Arizona doesn't show up in Holiday beat down
Arizona's Foles and Grigsby
Wildcats learn the hard way they haven't arrived yet in 33-0 Holiday Bowl drubbing.
SAN DIEGO – Arizona did the impossible. They made Nebraska's offense look like a juggernaut.
A unit that scored an average of 17.7 points against BCS opponents had 17. With 11:57 left to play in the second quarter.
Giving that kind of lead to defensive tackle Ndamukong Suh and the Blackshirts, the Wildcats had no hope. The Holiday Bowl, best known for shootouts and last-second drama, instead looked like the grand old days at Memorial Stadium.
Nebraska rushed for 228 yards, turned in its first ever bowl shutout, the first in the 32-year history of the Holiday, and imposed its will in a 33-0 romp Wednesday night.
Coach Mark Stoops couldn't remember a thrashing that bad, having blocked out those first few dismal seasons in Tucson. Safety Cam Nelson compared it to a 2006 loss at LSU, a 45-3 demolition.
"I'm disappointed with our overall performance - offense, defense, special teams," Stoops said. "We were never engaged in the game in any way. Nothing was right all night."
After appearing to turn the corner with a heart-breaking loss to Oregon and an upset win at USC in the season finale, the Wildcats ran squarely into a brick wall.
The offense didn't top 100 net yards until the final possession of the night, which saw its only hope of putting any points on the board end with Nick Foles' incomplete pass on fourth down on the Nebraska 8.
"They deserved a shutout. We weren't good enough to get the ball into the endzone," Stoops said.
Arizona finished with just 109 yards, with Foles a dismal 6 of 20 for 28 yards and an interception.
"We couldn't have played much worse," Foles said.
If there was any consolation for the Cats, they held Suh, Nebraska's leading tackler this season, to two solo stops and one for loss.
Nelson, one of those around for the lean years, had an idea something was wrong when teammates were jawing with Nebraska players leading up to the game.
"I don't know if they were excited by a bigger bowl or what, but they got caught up in talking," he said.
Combined with rewards for the program's most successful season in a decade, it became a recipe for disaster.
"Throughout the week, Coach Stoops tried to be nice and let guys have a little bit of freedom. I think a lot of guys look advantage of it and it caused us to come out and play the way we did," Nelson said.

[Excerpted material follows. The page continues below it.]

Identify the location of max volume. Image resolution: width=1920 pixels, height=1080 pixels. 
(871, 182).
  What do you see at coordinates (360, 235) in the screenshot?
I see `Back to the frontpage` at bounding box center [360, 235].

"When you think you've arrived, that's when you are going to get whacked. You can't ever forget how you got here," Stoops added.

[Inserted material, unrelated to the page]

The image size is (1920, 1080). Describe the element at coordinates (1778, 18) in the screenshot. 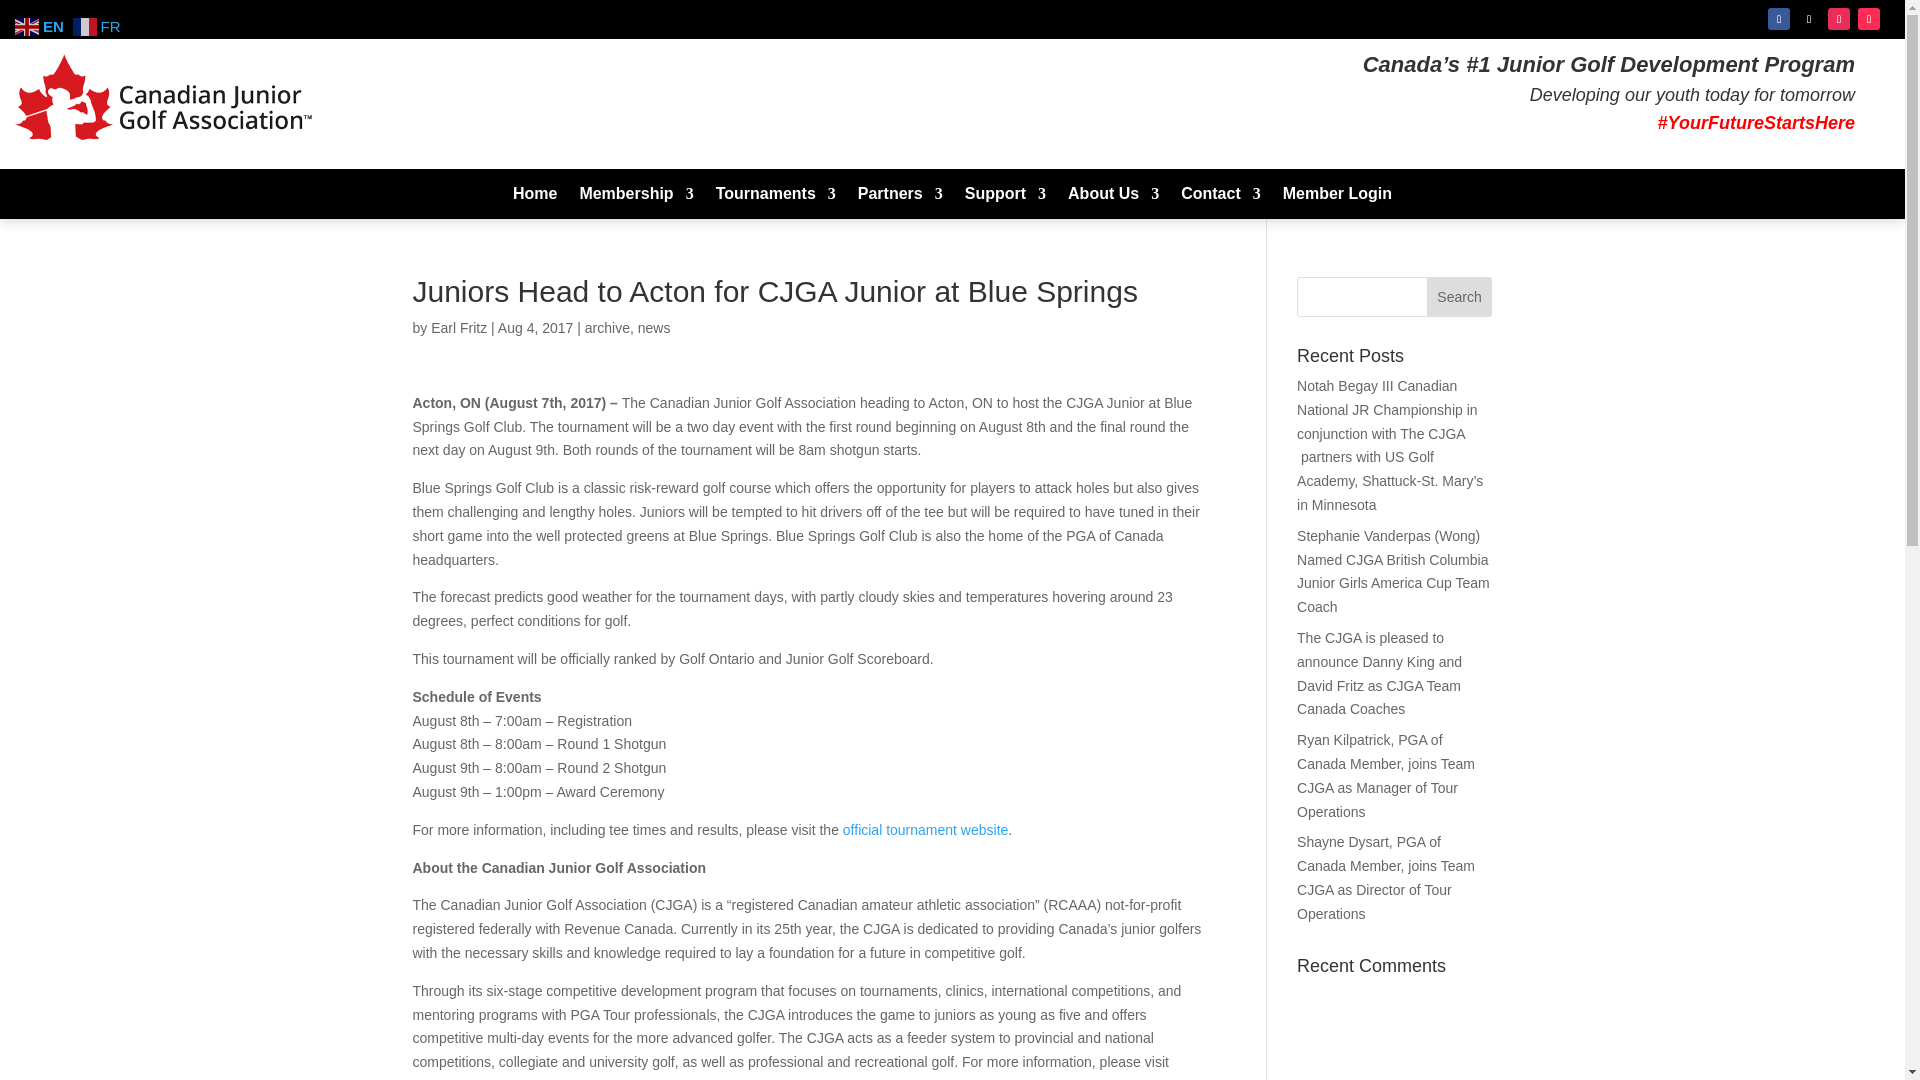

"The game's over before it starts. That's where we lost the game"
Nebraska certainly showed no letdown after coming within one second of upsetting Texas in the Big 12 championship and earning a Fiesta Bowl berth. They wanted it more, as evidenced by the last redzone stand with fans, players and sideline going as wild as they had one month earlier at Cowboys Stadium.

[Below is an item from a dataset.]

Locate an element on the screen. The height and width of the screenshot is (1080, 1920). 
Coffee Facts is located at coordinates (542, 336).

Suh believes this victory will be a turning point in getting the Huskers back to contending for national titles, the kind of lofty goal Arizona can't even imagine yet.
"I believe we can beat anybody in the Unites States," Nebraska coach Bo Pelini said. "That's how far we've come."
In the last two postseasons, Holiday Bowl winners Oregon and Texas vaulted into the BCS the following year.
But there is also a risk of going in the other direction. Texas A&M and Arizona State endured notable San Diego letdowns that carried over into the next year.
This loss was brutal, but the Cats have nine months to make sure it was a one-time event.
The freedom players abused will be a distant memory during workouts and spring ball and two-a-days when Stoops tries to make his team hungry again.
"I don't know if we were content to be here, but we certainly didn't show up," he said.
Arizona will pay as Stoops tries to make sure it doesn't happen again.